_BRIEF_: What lines in the records below include the word "beside"? Return each one.

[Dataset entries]
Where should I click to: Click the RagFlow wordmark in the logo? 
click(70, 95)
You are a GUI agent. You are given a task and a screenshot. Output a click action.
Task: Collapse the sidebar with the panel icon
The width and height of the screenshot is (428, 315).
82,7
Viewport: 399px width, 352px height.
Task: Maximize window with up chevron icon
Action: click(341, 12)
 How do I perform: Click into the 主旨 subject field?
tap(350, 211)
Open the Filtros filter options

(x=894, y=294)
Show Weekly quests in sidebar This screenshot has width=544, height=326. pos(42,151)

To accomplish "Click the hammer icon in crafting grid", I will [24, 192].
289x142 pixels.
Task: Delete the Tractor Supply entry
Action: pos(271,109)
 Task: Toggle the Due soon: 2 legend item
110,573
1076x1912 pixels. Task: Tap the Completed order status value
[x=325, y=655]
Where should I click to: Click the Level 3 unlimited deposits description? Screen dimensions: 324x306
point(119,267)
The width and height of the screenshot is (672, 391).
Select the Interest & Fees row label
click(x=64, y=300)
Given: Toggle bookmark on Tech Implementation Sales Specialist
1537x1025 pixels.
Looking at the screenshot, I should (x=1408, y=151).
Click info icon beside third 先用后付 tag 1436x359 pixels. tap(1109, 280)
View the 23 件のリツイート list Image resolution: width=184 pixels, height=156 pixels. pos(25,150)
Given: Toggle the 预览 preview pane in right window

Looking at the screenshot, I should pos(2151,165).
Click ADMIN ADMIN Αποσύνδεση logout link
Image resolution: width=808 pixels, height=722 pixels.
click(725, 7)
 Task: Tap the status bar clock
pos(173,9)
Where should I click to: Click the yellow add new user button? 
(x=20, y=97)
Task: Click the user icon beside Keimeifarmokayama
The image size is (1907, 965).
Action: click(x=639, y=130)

_RESULT_:
Click info icon beside third 先用后付 tag 1436x359 pixels. tap(1109, 280)
Task: Click the user icon beside Keimeifarmokayama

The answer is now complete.